*Data to use*
— Begin —

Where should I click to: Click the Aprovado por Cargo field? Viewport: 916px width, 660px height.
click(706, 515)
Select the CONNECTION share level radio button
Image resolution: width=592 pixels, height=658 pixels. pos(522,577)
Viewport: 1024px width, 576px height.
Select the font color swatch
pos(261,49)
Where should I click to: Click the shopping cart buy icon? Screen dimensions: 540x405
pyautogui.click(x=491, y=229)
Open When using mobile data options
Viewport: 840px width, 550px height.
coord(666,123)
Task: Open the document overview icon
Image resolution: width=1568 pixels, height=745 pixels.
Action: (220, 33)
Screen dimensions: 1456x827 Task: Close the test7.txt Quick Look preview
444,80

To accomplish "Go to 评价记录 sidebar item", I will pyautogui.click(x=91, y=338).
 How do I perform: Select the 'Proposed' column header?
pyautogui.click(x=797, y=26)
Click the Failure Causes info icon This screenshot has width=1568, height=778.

— End —

*Objective*
Rewrite the rows from the line containing "will pyautogui.click(x=91, y=338)." through the end of the rows, inclusive, changing "column header" to "column heading" and leaving everything else as it is.

*Output for this exercise*
To accomplish "Go to 评价记录 sidebar item", I will pyautogui.click(x=91, y=338).
 How do I perform: Select the 'Proposed' column heading?
pyautogui.click(x=797, y=26)
Click the Failure Causes info icon This screenshot has width=1568, height=778.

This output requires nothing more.